12 Nov 2023

From lighthouse keepers to taxi drivers: publishing lesser read voices with Adrienne Jansen

From Culture 101, 2:30 pm on 12 November 2023

 

Adrienne_Jansen_2023_photo_credit_Juniper_Gibson

Adrienne Jansen Photo: Juniper Gibson

There are many books about lighthouse keepers. And many iconic images of lighthouses on our coastline. Yet the lighthouse keeper was pretty much made extinct in the 1970s in New Zealand when lighthouses became automated. 

In Adrienne Jansen’s sixth novel, Light Keeping, the work and home of the lighthouse keeper is brought back to life. 

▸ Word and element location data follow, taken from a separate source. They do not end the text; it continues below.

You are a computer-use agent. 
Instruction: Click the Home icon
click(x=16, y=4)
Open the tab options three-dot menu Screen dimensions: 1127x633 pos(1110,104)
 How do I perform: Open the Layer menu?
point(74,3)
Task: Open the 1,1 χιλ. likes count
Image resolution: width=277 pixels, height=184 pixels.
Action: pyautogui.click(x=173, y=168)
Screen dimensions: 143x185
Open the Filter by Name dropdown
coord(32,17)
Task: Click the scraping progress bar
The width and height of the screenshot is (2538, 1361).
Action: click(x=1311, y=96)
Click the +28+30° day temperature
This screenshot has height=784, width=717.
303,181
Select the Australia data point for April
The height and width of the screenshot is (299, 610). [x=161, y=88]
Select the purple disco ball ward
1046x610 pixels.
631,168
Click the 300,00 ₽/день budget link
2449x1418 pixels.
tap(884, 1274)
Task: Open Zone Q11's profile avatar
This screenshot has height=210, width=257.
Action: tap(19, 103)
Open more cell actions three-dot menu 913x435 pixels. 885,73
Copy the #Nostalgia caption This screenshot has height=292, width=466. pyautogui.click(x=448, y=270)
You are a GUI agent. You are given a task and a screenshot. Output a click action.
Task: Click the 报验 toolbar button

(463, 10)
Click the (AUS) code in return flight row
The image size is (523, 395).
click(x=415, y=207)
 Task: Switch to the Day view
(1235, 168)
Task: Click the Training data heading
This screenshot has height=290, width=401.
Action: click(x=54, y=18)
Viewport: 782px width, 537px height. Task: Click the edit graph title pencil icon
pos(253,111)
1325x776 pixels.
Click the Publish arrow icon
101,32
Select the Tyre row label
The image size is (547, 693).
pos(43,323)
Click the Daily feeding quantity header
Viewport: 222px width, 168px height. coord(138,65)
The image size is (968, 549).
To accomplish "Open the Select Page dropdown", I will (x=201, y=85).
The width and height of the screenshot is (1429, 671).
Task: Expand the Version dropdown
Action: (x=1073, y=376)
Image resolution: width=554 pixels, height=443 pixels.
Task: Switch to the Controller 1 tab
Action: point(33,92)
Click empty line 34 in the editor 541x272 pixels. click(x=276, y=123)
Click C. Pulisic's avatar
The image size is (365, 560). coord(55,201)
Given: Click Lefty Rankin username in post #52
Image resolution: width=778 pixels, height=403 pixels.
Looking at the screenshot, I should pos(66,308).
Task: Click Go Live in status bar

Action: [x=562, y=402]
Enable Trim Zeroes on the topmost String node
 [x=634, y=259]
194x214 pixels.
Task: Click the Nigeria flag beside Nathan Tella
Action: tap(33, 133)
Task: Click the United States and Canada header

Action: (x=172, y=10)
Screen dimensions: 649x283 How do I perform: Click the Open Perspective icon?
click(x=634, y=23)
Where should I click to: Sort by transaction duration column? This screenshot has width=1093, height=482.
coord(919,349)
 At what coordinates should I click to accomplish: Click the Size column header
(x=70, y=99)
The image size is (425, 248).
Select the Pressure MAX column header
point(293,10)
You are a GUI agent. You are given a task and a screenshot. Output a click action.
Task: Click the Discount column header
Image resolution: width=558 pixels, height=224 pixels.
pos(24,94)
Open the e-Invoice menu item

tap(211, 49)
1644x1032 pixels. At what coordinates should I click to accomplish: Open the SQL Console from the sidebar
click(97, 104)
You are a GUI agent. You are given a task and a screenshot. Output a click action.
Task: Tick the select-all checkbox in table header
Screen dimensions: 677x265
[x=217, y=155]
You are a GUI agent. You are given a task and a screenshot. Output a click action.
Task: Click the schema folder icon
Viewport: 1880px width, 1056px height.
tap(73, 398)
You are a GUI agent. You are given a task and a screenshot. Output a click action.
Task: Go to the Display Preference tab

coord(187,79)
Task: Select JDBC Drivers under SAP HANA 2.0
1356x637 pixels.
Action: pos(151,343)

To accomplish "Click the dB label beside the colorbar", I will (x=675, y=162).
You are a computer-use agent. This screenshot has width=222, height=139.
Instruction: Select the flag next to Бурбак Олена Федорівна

Giving voice to others, through writing and publishing opportunities has been something Jansen has devoted most of her career to. Principally to those we hear from the less: from recent immigrants, to cleaners and taxi drivers. 

Jansen has a long career as a writer herself. For Light Keeping (Quentin Wilson Publishing) she draws in part on her own family history - in particular the story of her great grandfather Charles Hayward who drowned when his boat capsized in 1887.

Light Keeping

Photo: supplied

In 1994 Jansen founded the creative writing programme at Whitireia Polytechnic in Porirua. She’d previously worked as an ESOL (English for speakers of other languages) teacher and been involved in refugee resettlement. 

More recently, she has worked as a writer at Te Papa for 11 years, and her own creative practice extends to poetry, nonfiction and short stories. Working extensively with migrants in New Zealand, books with others have included The Crescent Moon: The Asian Face of Islam in New Zealand (2009), with Ans Westra, and Migrant Journeys: New Zealand Taxi Drivers Tell Their Stories (2016).

As a publisher Jansen co-founded Escalator Press at Whitireia in 2013 and in 2016 helped set up Landing Press. 

To celebrate 30 years of publishing education at Whitireia, the polytechnic has published Everything I Know About Books: An insider look at publishing in Aotearoa, with short essays by 75 writers. Among them naturally is Adrienne Jansen herself.